Gina. Hermione se aproximou da janela do quarto do hotel e deixou que seu olhar passeasse sobre as luzes da cidade. Ele beijara Gina na festa. Por que ele fizera aquilo? Fechou os olhos e pareceu que ainda podia ouvir a voz profunda e bonita de Harry quando cantava. Apoiou a cabeça na parede e se perguntou o que sentiria estando a sós com ele em uma tarde de verão no alpendre de sua casa ouvindo ele cantar. E, se tivessem filhos, poderiam se sentar em seu colo.

Esse pensamento foi extremamente penoso. lembrou-se do que tinha acontecido na noite em que o desejara tanto. Se não tivesse aceso a luz e visto a foto de Draco...

Querido Draco. Tinha usado sua lembrança como um escudo para defender-se dos problemas sentimentais e manter o amor fora de sua vida.

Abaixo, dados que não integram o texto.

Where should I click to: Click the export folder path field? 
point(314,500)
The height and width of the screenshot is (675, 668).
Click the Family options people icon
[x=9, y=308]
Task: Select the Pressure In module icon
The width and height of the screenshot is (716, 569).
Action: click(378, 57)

Mas agora, tinha vinte e seis anos e estava sozinha, além de ter Harry perdido o único homem no mundo com quem tivera vontade de ficar junto, não tinha a menor chance contra Gina. Sempre soubera disso. Harry estava muito apaixonado por ela. O que era curioso era que ele quisesse aprender coisas relacionadas com cultura e educação com intenção de se tornar mais agradável para Gina, ainda mais quando ela parecia gostar das coisas do campo e sua gente. Era muito curioso.

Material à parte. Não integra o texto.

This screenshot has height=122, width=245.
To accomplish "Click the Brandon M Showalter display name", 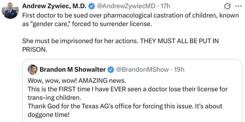I will click(x=73, y=69).
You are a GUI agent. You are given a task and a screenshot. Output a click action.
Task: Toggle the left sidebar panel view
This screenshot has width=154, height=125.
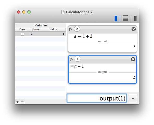point(117,18)
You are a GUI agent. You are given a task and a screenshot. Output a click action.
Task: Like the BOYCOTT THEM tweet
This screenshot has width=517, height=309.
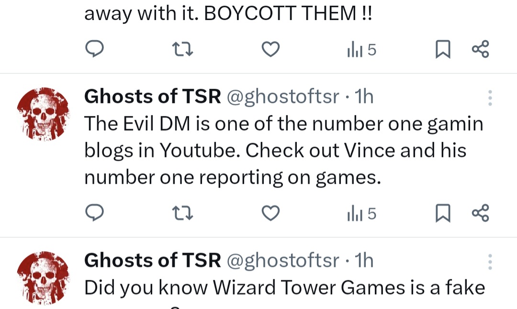pyautogui.click(x=270, y=49)
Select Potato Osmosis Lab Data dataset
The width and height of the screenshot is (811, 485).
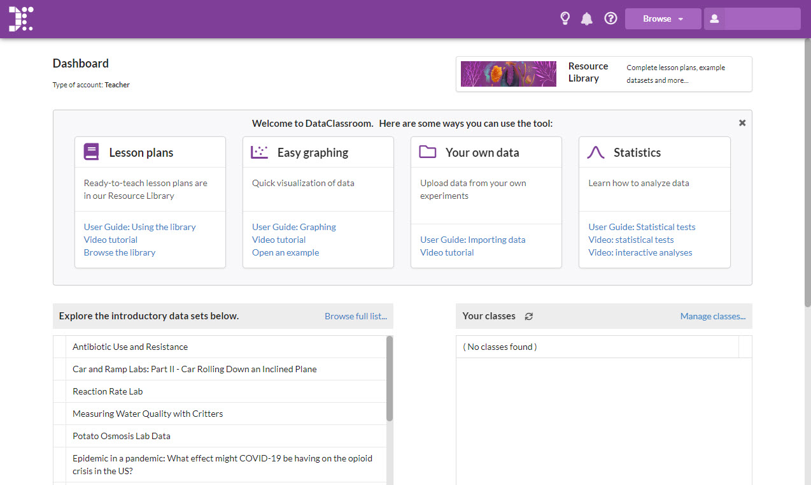[x=122, y=436]
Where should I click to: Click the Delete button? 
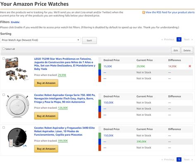coord(187,50)
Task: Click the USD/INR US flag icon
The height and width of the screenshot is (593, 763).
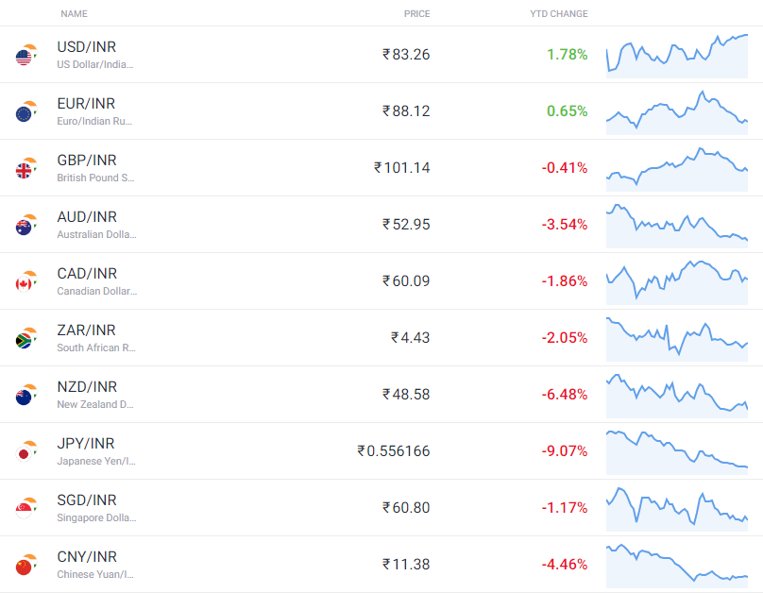Action: coord(24,57)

Voltou para povoado no domingo à noite, sentindo-se do mesmo jeito de quando partira. Tinha a sensação de que essa seria outra semana muito longa.

Para piorar as coisas, Gina apareceu em seu escritório na manhã seguinte, queixando-se de que o imóvel que comprara tinha goteiras. Hermione não estava precisamente com bom humor para suportá-la, então disse para ela que falasse com Harry, uma vez que ele parecia ter empregado todos os funcionários ligados à construção do povoado com a reforma de sua casa, que pedisse ela mesma um pedreiro para consertar seu telhado.

Quando Gina estava de saída, pareceu lembrar-se de alguma coisa na última hora.

-Ah, você e Neville ficaram juntos quase toda a festa – Gina mumrmurou - Você o viu depois disso?

-Estive fora do povoado e não vi ninguém.

-Ele também esteve fora – Gina respondeu muito séria. Saiu do escritório batendo a porta com força.

Luna desviou os olhos de sua máquina de escrever com um gesto de curiosidade.

-Neville? Você e ele...

-Oh, cale-se! – Hermione respondeu - Não estive com Neville em parte alguma. O que está acontecendo com ela é que Harry se precipitou e isso a incomodou, pelo menos, isso é o que imagino. E ele não é suficientemente bom para ela...

Diando isso, entrou em seu escritório e fechou também bateu a porta. Luna deu de ombros e voltou para seu trabalho.

Hermione não teve mais notícias de Harry. Na quarta-feira saiu mais cedo do escritório e arrumou-se para ir ao balé, mas não gostava nada da idéia. Preferia ficar sozinha em sua casa.